* BEGIN *
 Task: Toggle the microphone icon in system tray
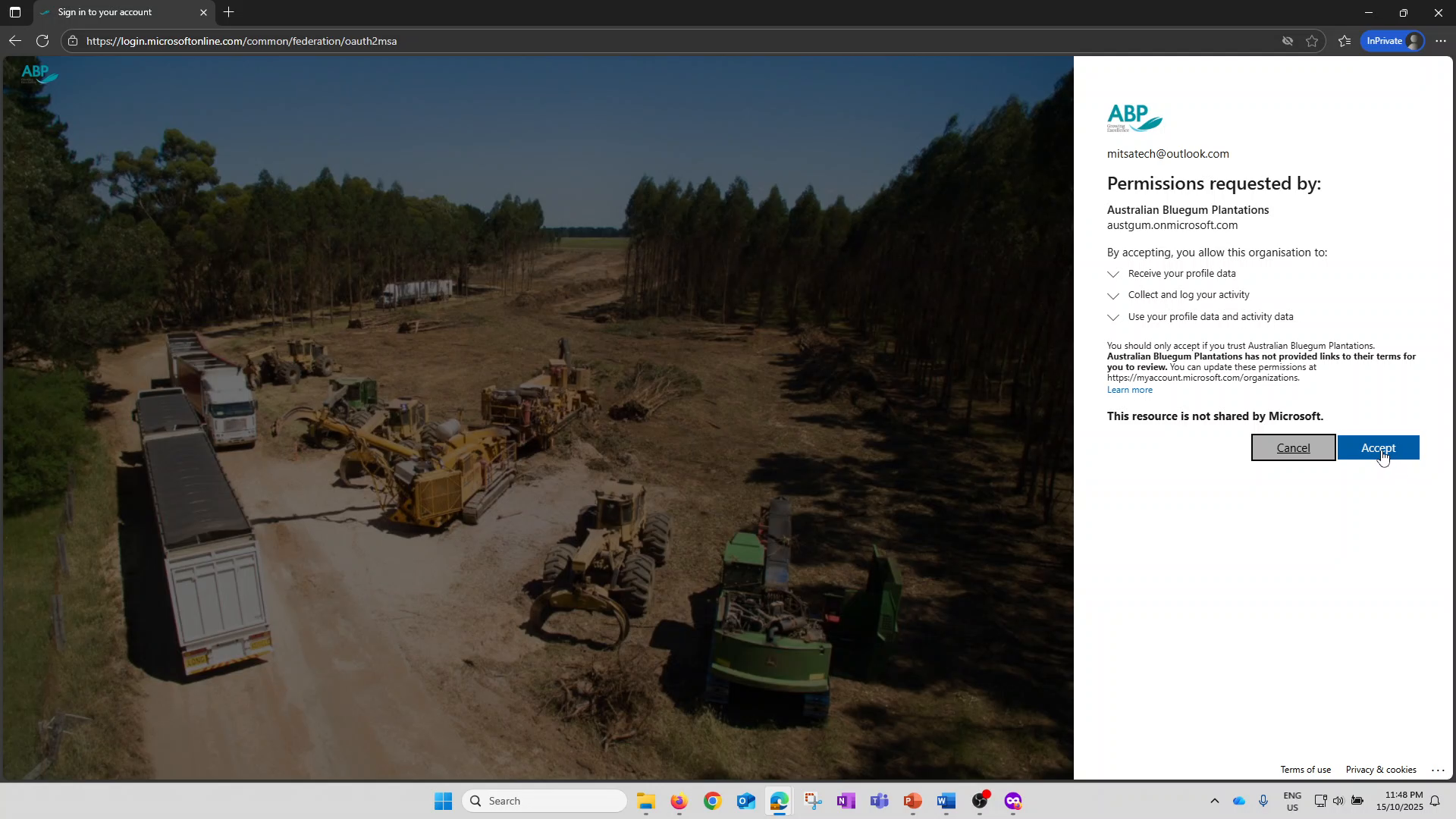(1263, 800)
* END *
* BEGIN *
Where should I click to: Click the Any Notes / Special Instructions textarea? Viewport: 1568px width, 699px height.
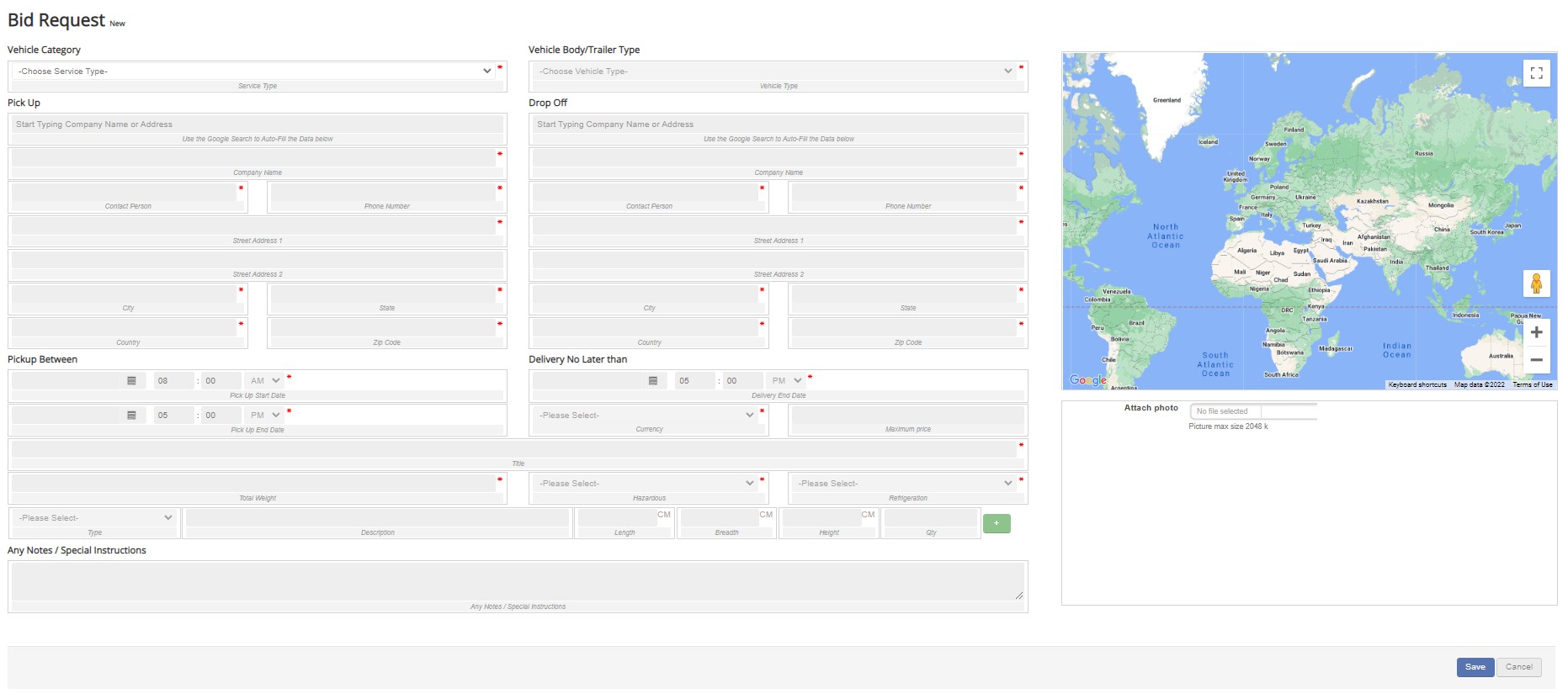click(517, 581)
* END *
* BEGIN *
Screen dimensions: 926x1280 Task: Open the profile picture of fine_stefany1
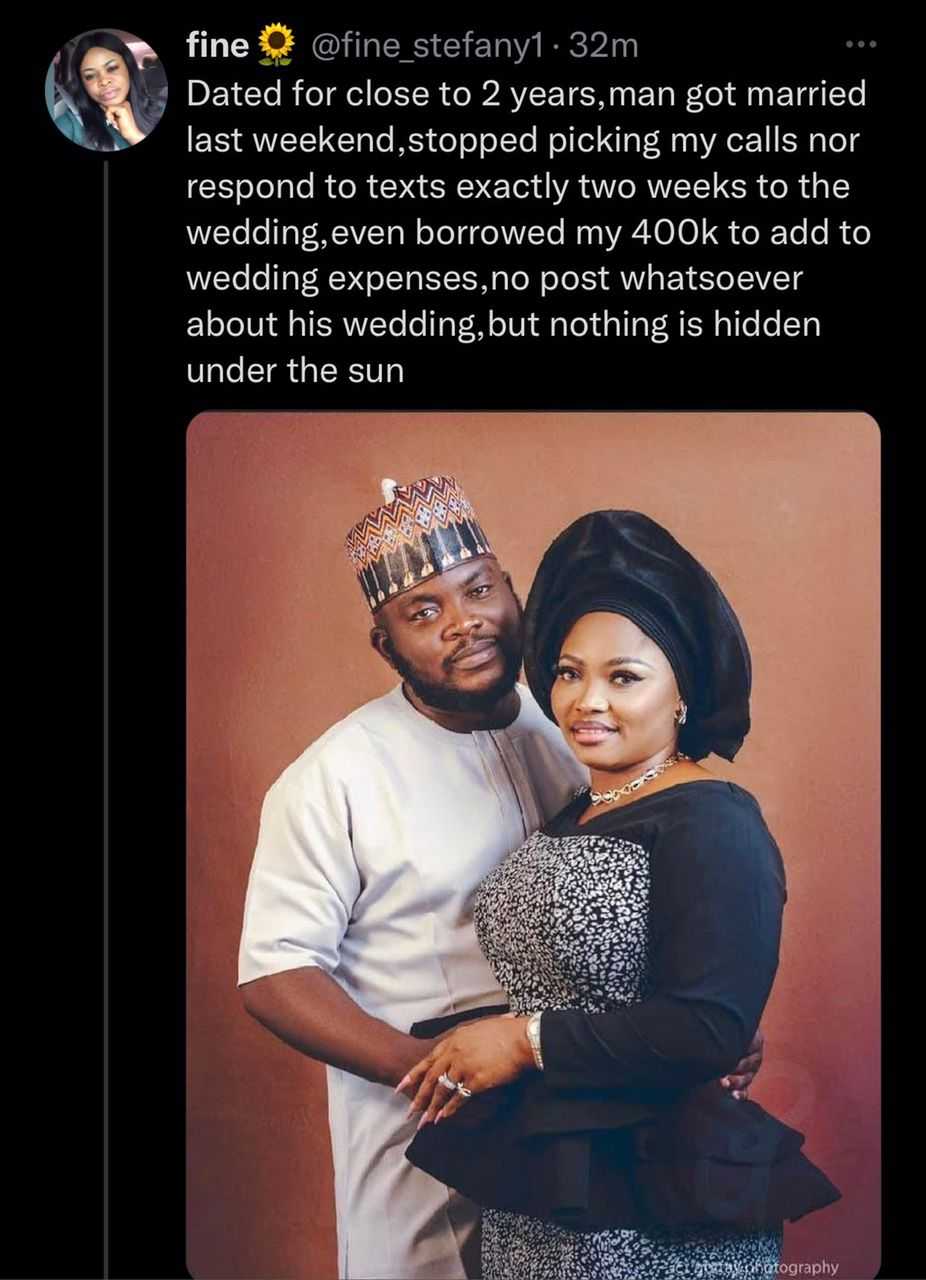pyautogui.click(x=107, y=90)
* END *
**GIVEN REQUEST:** Give the lines starting at the one containing "Where should I" and ending at the one containing "click(517, 581)" as a JSON list of strings, one string per line, with blank lines and the pictures left out.

**SOLUTION TO THIS EXERCISE:**
[
  "Where should I click to: Click the Any Notes / Special Instructions textarea? Viewport: 1568px width, 699px height.",
  "click(517, 581)"
]